通過(guò)細(xì)胞成像并將8N核大小與4N核大小進(jìn)行比較來(lái)驗(yàn)證WOLF分選的準(zhǔn)確性。首先用DAPI對(duì)細(xì)胞進(jìn)行染色，并在40倍下成像，以確定核直徑和面積。分選后倍體顯示，8N肝細(xì)胞核的直徑和面積通常比4N肝細(xì)胞核大兩倍。這證實(shí)了WOLF正確地分選和分離了4N和8N細(xì)胞。

通過(guò)BD FACSAria II分選的8N種群在第0代就顯示出真菌污染，無(wú)法與WOLF進(jìn)行生長(zhǎng)比較（下圖）。由于所有其他條件都是完全一致的，因此污染很可能是由BD分選儀引入的。

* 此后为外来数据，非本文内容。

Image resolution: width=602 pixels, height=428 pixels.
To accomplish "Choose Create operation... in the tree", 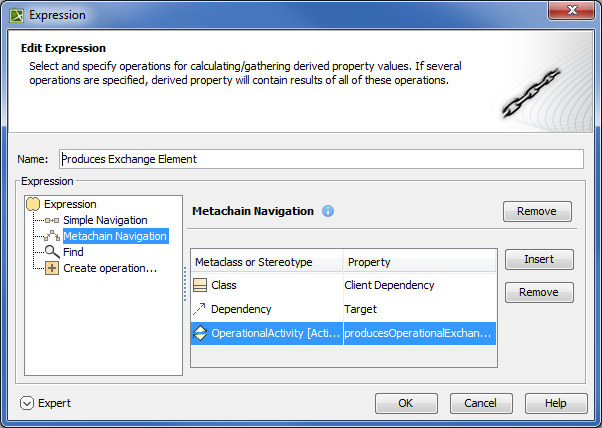I will [110, 268].
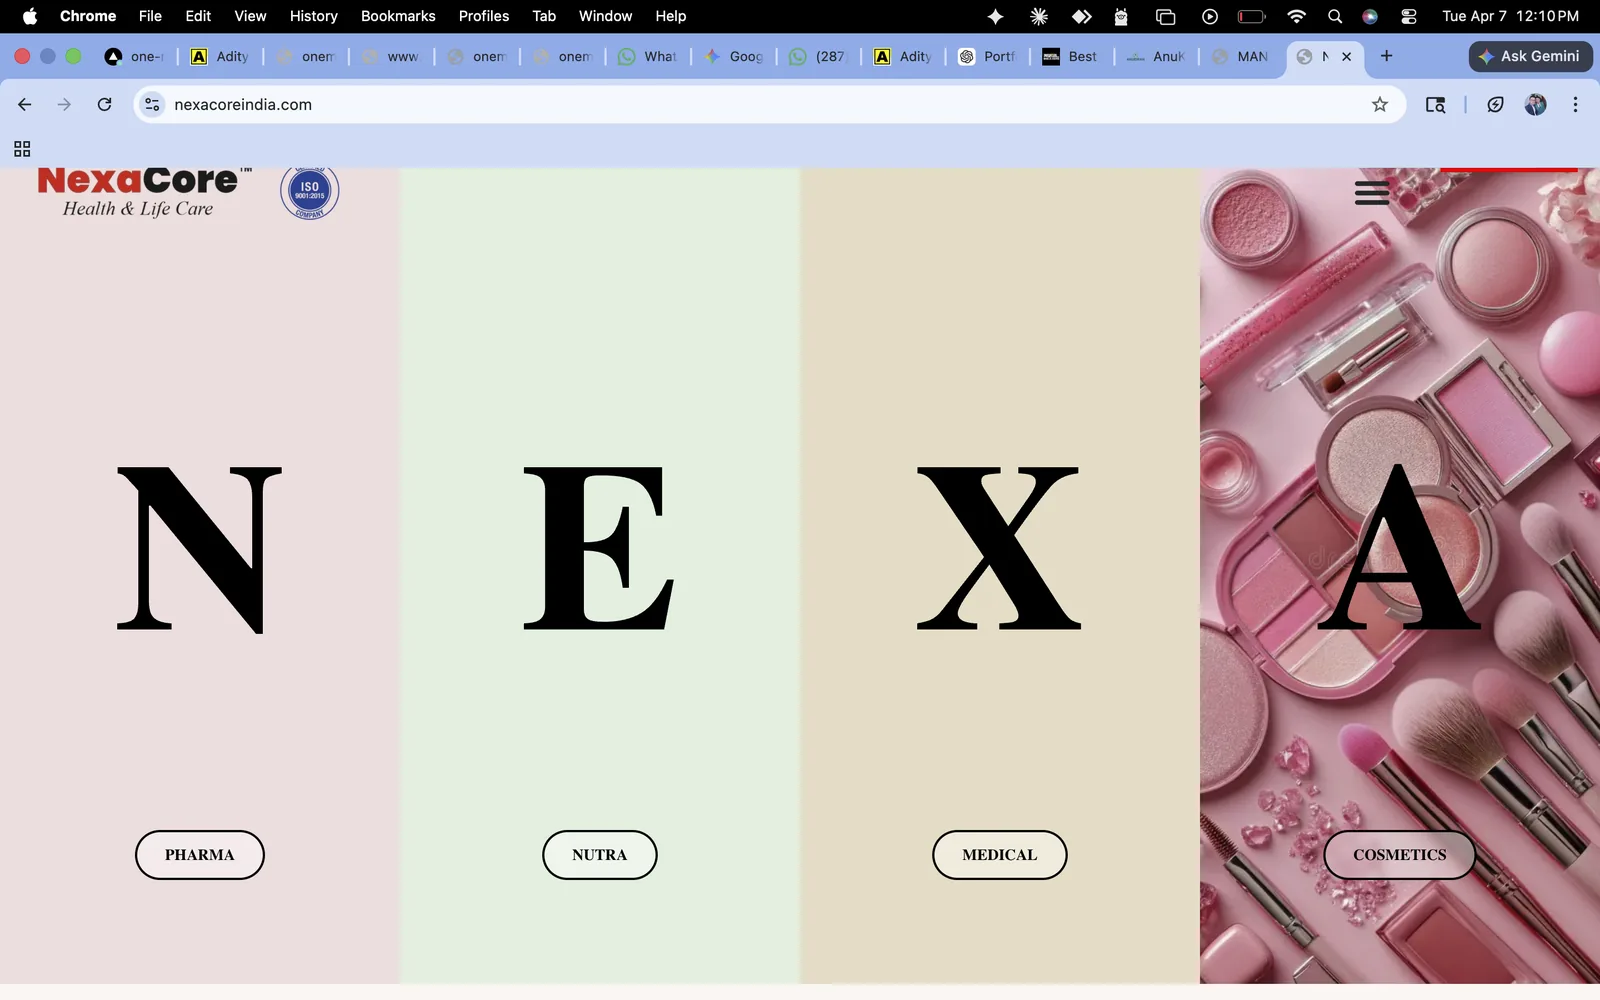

在傳代0中，在BD FACSAria II上分選的細(xì)胞沒(méi)有形成類(lèi)器官，這可能是由于從惡劣的分選條件中分選的細(xì)胞受到了傷害（下圖）。但在WOLF上分選的細(xì)胞長(zhǎng)成了類(lèi)器官，其形態(tài)與之前實(shí)驗(yàn)中分選前的肝細(xì)胞類(lèi)器官相似。由于WOLF產(chǎn)生了預(yù)期的形態(tài)并且沒(méi)有污染，因此它被用于進(jìn)一步評(píng)估倍性對(duì)增殖的影響。

4N肝細(xì)胞在分選后顯示出預(yù)期的“葡萄狀”結(jié)構(gòu)，并在第一次傳代后繼續(xù)增殖。8N肝細(xì)胞在分選后仍保持單細(xì)胞簇，其融合度遠(yuǎn)低于4N培養(yǎng)物（下圖）。

與BD FACSAria II不同，WOLF分選的細(xì)胞產(chǎn)生了高度融合和無(wú)菌的3D類(lèi)器官。使用WOLF更能夠避免污染，因?yàn)樗褂昧丝蓲仐壥叫酒凸芙M，所以它的所有管路都是新的、無(wú)菌的。BD FACSAria II與大多數(shù)傳統(tǒng)分選儀一樣，使用無(wú)菌清潔但非無(wú)菌的固定管路，因此污染物可能會(huì)被引入。或者污染也可能來(lái)自露天環(huán)境，而WOLF可以裝在裝有HEPA過(guò)濾空氣的生物安全柜中，能夠避免大多環(huán)境污染。最終影響細(xì)胞存活率和類(lèi)器官長(zhǎng)成率可能是多種儀器因素：更高的分選壓力（20-70psi）、通過(guò)分選噴嘴施加的剪切力以及離開(kāi)系統(tǒng)后經(jīng)歷的減壓沖擊等，這些因素是傳統(tǒng)流式分選儀無(wú)法避免的。而WOLF采用的低壓（<2 psi）微流控分選原理能夠給細(xì)胞提供更溫和的分選環(huán)境，提高細(xì)胞分選的完整性和活率，而4N和8N細(xì)胞核測(cè)量也證實(shí)了WOLF流式分析的準(zhǔn)確性。與4N細(xì)胞相比，8N細(xì)胞表現(xiàn)出減少的生長(zhǎng)和3D類(lèi)器官形成，表明高倍性肝細(xì)胞增殖更慢。總而言之，WOLF的無(wú)菌、高活性分選為研究肝細(xì)胞功能提供了一個(gè)新的實(shí)驗(yàn)平臺(tái)，這些分選優(yōu)勢(shì)也有利于其他與肝細(xì)胞一樣敏感的細(xì)胞類(lèi)型的研究。